Bien que la situation actuelle soit stable, la pandémie mondiale pourrait encore affecter négativement certains pays de la région NENA à l’avenir. Les pays peuvent résister aux chocs initiaux de l’offre et de la demande associés à la covid-19, mais une aggravation de la récession économique mondiale et une période prolongée de perturbation des chaînes d’approvisionnement mondiales et locales peuvent avoir des répercussions considérables sur la production, la disponibilité et l’accès aux aliments.

«Les pays touchés par les conflits et l’instabilité dans la région accueillent déjà 30,8 millions de personnes en situation de crise alimentaire, et ce sont ces personnes qui risquent le plus de souffrir des perturbations causées par la situation mondiale actuelle», a ajouté M. Ould Ahmed.

Ces pays risquent de sombrer davantage dans l’insécurité alimentaire, surtout si la ligne de vie de l’aide alimentaire est réduite ou interrompue.

Le rapport récemment publié met en évidence les mesures prises par les pays de la région pour atténuer l’impact économique de la crise, mais s’interroge sur leur capacité à maintenir ces mesures sur une plus longue période. Des plans de relance économique, des fonds d’urgence et des programmes de protection sociale ont été mis en place dans la plupart des pays. Une attention particulière a également été accordée au secteur agricole, par exemple en retardant le paiement des impôts et en offrant de nouvelles facilités de crédit aux agriculteurs.

Toutefois, on continue de se demander si les pays seront aptes à poursuivre ces mesures ou s’ils seront confrontés à un compromis difficile entre le maintien de procédures sanitaires et de santé strictes pour contenir la propagation du virus et la poursuite de l’activité économique.

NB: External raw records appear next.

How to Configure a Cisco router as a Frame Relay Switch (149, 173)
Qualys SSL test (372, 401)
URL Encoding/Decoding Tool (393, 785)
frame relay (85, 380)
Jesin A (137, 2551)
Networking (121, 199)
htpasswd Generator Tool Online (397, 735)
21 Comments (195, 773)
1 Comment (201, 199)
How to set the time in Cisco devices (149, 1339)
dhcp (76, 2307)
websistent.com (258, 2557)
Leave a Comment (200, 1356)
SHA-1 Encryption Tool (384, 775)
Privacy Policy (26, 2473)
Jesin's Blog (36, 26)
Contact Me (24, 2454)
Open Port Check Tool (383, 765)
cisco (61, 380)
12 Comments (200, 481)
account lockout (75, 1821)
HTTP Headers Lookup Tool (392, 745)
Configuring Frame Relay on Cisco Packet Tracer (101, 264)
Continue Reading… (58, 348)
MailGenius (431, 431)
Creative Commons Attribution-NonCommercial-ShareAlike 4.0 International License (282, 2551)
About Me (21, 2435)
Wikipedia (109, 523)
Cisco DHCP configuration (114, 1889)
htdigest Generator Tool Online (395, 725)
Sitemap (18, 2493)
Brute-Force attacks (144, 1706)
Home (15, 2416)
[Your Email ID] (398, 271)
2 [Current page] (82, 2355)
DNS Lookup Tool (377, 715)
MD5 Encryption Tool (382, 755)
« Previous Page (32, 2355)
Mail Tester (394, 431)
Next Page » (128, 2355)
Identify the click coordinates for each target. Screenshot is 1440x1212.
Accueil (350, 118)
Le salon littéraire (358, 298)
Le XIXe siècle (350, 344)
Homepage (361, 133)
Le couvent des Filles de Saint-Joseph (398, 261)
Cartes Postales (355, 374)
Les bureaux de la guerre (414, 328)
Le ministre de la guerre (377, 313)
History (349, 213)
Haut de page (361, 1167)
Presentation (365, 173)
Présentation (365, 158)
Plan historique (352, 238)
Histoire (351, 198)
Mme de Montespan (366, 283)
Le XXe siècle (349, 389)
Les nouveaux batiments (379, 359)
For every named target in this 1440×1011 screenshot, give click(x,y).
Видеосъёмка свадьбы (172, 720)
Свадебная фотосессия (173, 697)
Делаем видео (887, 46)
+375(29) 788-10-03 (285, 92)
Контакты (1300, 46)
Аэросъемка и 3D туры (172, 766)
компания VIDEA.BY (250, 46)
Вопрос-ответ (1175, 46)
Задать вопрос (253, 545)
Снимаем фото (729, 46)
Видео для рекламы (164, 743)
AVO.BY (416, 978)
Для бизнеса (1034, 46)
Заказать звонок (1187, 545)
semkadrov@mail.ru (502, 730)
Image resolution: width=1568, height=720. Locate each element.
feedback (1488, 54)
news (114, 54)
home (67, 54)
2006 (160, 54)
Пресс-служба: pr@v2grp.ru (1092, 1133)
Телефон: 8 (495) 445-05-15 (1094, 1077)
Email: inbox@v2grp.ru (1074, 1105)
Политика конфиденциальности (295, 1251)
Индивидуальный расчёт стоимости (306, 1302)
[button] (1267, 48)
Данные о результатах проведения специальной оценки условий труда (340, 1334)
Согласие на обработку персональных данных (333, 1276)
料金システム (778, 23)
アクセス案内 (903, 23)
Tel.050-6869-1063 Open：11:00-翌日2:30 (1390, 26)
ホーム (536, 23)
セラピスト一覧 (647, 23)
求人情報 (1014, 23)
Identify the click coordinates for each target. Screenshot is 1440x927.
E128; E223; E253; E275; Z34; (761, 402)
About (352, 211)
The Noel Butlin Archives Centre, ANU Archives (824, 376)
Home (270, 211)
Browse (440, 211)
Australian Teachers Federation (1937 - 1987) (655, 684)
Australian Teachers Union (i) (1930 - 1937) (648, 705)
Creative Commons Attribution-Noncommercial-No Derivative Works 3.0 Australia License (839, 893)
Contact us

«Après avoir évalué l’impact de la pandémie sur la sécurité alimentaire dans la région, nous recommandons aux pays de mettre en œuvre des plans d’action stratégiques en matière de sécurité alimentaire pour gérer les risques générés par la covid-19 afin de s’assurer que toutes leurs populations ont accès à une alimentation adéquate et que toutes les mesures nécessaires sont prises pour que les systèmes alimentaires fonctionnent de manière sûre et efficace», a déclaré M. Ould Ahmed.

Le rapport énumère six domaines d’action sur lesquels les gouvernements doivent se concentrer afin de créer et de mettre en œuvre des plans d’action pour la sécurité alimentaire en ces temps difficiles :

  • Veiller à ce que la chaîne d’approvisionnement alimentaire mondiale soit maintenue en vie
  • Assurer la coordination institutionnelle et la consultation avec tous les acteurs de la chaîne de valeur alimentaire tout en mettant en œuvre des mesures sanitaires pour arrêter la propagation de la covid-19
  • Protéger les personnes qui ont perdu leur emploi et les groupes vulnérables, notamment les agriculteurs
  • Soutenir les petits producteurs et les jeunes ruraux et promouvoir l’innovation
  • Promouvoir des régimes alimentaires sains pendant et après la pandémie
  • Soutenir une action collective régionale pour protéger les personnes touchées par les crises dans la région

Le rapport indique que le covid-19 a révélé la fragilité des systèmes sanitaires et alimentaires dans la région. Cette crise a montré à quel point les objectifs de développement sont interconnectés, et fournit une justification solide pour transformer nos systèmes de santé et d’alimentation afin d’atteindre les objectifs de développement durable (ODD). La Décennie d’action offre le cadre nécessaire pour réaliser cette transformation.